Exercise goal
Rewrite the entries starting with the line with "1237x713 pixels. How" and going on through the line with "pos(490,679)", replacing "DNS tree" with "file tree" and leaving everything else as it is. Leave the pictures out.

-- start Supplied data --

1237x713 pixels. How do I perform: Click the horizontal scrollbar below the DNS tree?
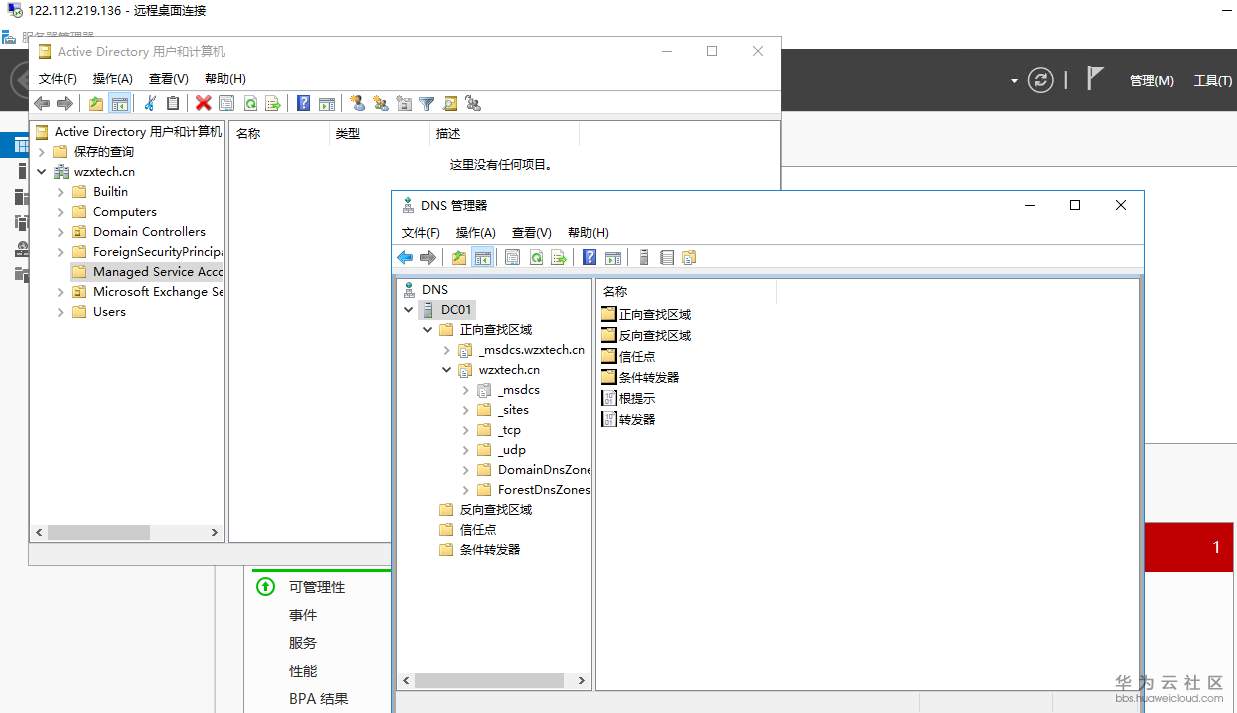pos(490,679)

-- end Supplied data --
-- start Supplied data --

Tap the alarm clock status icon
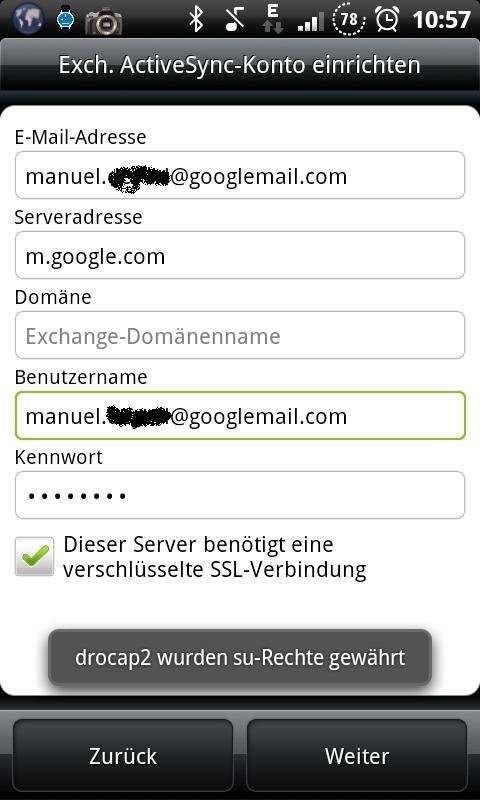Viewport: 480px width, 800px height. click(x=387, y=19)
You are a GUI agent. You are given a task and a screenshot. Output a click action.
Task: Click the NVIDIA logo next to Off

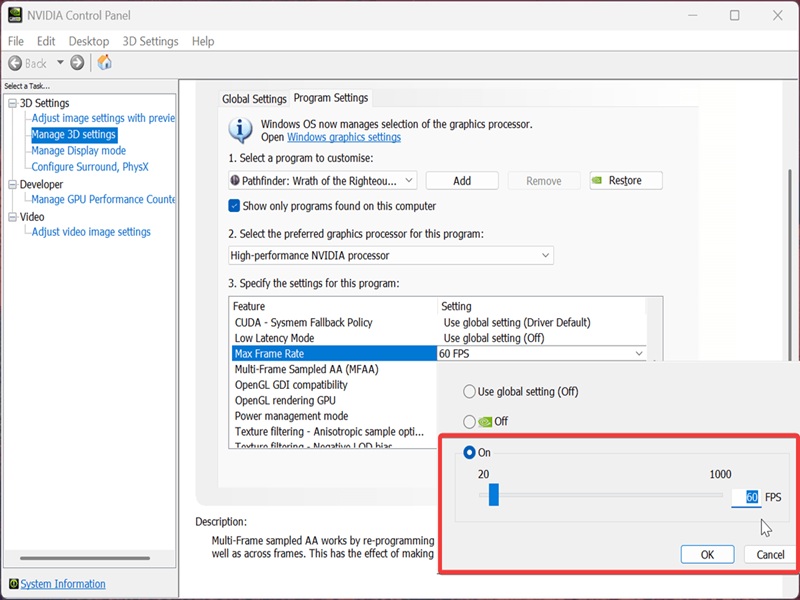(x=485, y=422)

-- end Supplied data --

Task output
1237x713 pixels. How do I perform: Click the horizontal scrollbar below the file tree?
pos(490,679)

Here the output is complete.